WORK INSTRUCTIONS.
(a) Answer these questions from the passage about Paris in 1980:
(i) What is the title of the film the cousin takes the narrator to see?
(ii) Where does the uncle take the narrator to lunch every third day?
(iii) What citizenship does the narrator's father end up with?
(b) In the passage about Paris in 1980, reproduce the part between "My cousin made" and "was heaven, too.", inclusive, substituting "paradise" for every occurrence of "heaven".
(c) Carry the passage about Paris in 1980 forward with the next stretch of narration, starting right after its final sentence.

We slipped into the darkened hall. The screen was mammoth. The movie appeared to be a regular sci-fi.

“What’s the film?” I whispered as we sat down.

“It’s brand new,” he whispered back. “I’ve heard great things about it.”

“Taisez-vous!” snapped a woman in front of us. All I could think was that I admired her hair. Must get a haircut first thing, I decided.

My cousin made a face. “Typical French!” he whispered. “I’m sure you’ll love this flick,” he added. “It’s called
Alien
.” Horrible monsters jumped out of astronauts’ chests. They stalked the heroes and heroines through air-conditioning ducts and snapped them up in sudden killer movements.

I emerged into the busy sunshine from the dark theater as though lobotomized. Was this what had been amusing the West while I witnessed a revolution?

April 12, 1980

I barely noticed the weeks slip by. They were, in my mind’s eye, filled with uninterrupted sunshine and warm evenings supping outside on the Paris sidewalks. To go to the corner
boulangerie
and pick up croissants in the morning—it was heaven. To walk the avenue Foch and peer into the shop windows. Even to buy a comb or pot of nail polish from the
droguerie
near the Trocadéro—that was heaven, too.

Yet for all the gossamer feel of the city in the spring, in my small circle of family and friends, Paris was tainted by anxiety, becoming oppressive; no longer a vacation roost, it was slowly transmuting into a golden cage. All around me, Iranians were living lives that were momentarily frozen—in their Shah-era pieds-à-terre in the sixteenth arrondissement, spending mountains of cash they didn’t have, waiting. No one knew what they were waiting for. The news from Iran did not suggest further change.

I stayed with my aunt in her bijou of a flat around the corner from the Plaza Athénée. My uncle took me to lunch at the Athénée every third day, wearing not only Hermès ties but Hermès belts and Hermès cuff links. In Tehran, everyone in the family had worked—my aunts in design and fashion, my uncles running companies and banks. Now, no one worked. The days of rest had become tedious, the nights tossed with nightmares. Their friends planned holidays abroad, to the beaches of Crete or safaris in Africa. My aunts and uncles, on the other hand, caught like moths in amber, struggled to arrange for new citizenships, unable to escape Paris on their expiring, monarchist passports. They cast lines in all directions, grasping for their spouses’ citizenships, collecting on favors from old business contacts. At times it was beyond degrading, and they’d return from lunches with friends glassy eyed, having been treated poorly, as mere supplicants. The shame was unfamiliar. It smarted through long conversations over tea at home among themselves. Dignity kept them aloof: they gradually stopped calling certain friends, and the telephones grew silent. Eventually, one uncle became Spanish; another, Moroccan. My father became Venezuelan.

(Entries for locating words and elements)
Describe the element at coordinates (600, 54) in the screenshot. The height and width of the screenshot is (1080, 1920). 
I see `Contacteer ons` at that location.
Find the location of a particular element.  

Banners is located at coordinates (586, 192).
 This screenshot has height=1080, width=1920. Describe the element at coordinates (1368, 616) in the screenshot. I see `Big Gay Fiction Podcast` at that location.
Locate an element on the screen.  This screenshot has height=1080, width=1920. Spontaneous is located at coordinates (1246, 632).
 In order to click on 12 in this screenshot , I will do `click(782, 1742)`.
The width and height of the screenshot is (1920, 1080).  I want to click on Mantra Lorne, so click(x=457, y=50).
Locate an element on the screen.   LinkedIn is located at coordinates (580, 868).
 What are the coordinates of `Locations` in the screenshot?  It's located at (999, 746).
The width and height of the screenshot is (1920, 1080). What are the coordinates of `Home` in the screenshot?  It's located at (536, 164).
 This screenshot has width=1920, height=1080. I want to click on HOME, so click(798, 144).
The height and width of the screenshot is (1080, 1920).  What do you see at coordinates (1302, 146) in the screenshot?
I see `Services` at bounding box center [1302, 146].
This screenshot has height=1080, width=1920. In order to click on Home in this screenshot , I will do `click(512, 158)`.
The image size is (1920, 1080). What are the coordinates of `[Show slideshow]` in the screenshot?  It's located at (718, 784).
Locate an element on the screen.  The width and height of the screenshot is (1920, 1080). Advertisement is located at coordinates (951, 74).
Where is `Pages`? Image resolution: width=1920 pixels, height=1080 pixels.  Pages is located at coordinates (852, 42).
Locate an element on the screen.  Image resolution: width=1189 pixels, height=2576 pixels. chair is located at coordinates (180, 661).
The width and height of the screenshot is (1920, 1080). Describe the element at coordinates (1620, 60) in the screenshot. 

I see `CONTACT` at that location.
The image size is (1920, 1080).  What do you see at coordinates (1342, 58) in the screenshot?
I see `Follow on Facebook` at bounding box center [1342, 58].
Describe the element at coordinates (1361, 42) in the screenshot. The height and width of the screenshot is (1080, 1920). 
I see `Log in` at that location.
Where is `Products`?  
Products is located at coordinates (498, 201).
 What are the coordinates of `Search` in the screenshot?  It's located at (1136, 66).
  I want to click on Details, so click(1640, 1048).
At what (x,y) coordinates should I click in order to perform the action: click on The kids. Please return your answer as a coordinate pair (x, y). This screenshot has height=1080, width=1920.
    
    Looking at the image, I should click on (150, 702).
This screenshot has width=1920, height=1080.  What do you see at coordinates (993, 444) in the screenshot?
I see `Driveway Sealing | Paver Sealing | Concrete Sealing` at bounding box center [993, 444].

RESULTS.
(a)
(i) Alien
(ii) The Athénée
(iii) Venezuelan

(b)
My cousin made a face. “Typical French!” he whispered. “I’m sure you’ll love this flick,” he added. “It’s called
Alien
.” Horrible monsters jumped out of astronauts’ chests. They stalked the heroes and heroines through air-conditioning ducts and snapped them up in sudden killer movements.

I emerged into the busy sunshine from the dark theater as though lobotomized. Was this what had been amusing the West while I witnessed a revolution?

April 12, 1980

I barely noticed the weeks slip by. They were, in my mind’s eye, filled with uninterrupted sunshine and warm evenings supping outside on the Paris sidewalks. To go to the corner
boulangerie
and pick up croissants in the morning—it was paradise. To walk the avenue Foch and peer into the shop windows. Even to buy a comb or pot of nail polish from the
droguerie
near the Trocadéro—that was paradise, too.

(c)
I, on the other hand, was unencumbered by such worries. My American passport lay safely tucked in my belongings, while my Persian passport, newly renewed, was in good order for my return to Iran. A week before my departure, I wrapped my head in a large, opaque scarf and headed to the consulate of the Islamic Republic to obtain the required entry visa stamp. I was directed to the women’s section, where a female consular officer, equally thickly scarved, looked over my papers, filled in various blanks, and told me curtly that the passport could be picked up in three days. Though she did not manage a smile, I grinned widely at her and emerged into the dappled Parisian square beyond the consulate gates with a feeling of elation. As pert French demoiselles click-clicked past me on the sidewalk in strapless heels and bright red lipstick, I knew that this time, all would be well. I even bought a pink rose at the newspaper kiosk on the corner to celebrate.

But that evening, unnerving news came over the radio. I’d been invited to dinner at the home of one of my uncles, and we were sitting around an oval table of milky white glass set with Persian jeweled rice, garlic pickle, the thick eggplant stew called
khoresht
, cucumber yogurt, and a good bottle of Beaujolais. There was a gradual hush as the regular news was interrupted for a special news bulletin: an American helicopter mission to rescue the hostages at the U.S. Embassy in Tehran had crashed in the desert south of Qom. Planes had burned, soldiers had been charred. We listened in silence as President Carter apologized to the American people, his voice dubbed by a French translator.

When it was over, my uncle spoke loudly, condemning the Americans for their incompetence.

“How can you say that?” retorted my aunt, storming from the table. “It is the Iranians that are barbarians!”

“We, too, are Iranians,” my uncle said mildly. “We are all of the same cloth.”

“We are not!” my aunt shouted. “We are nothing like them! Who are these people, that we must pay for their sins—and who lock us out of our own country?” She sat down heavily in her chair and began to cry.

Suddenly, she looked accusingly in my direction. “And you!” she snapped. “You want to go back to there!”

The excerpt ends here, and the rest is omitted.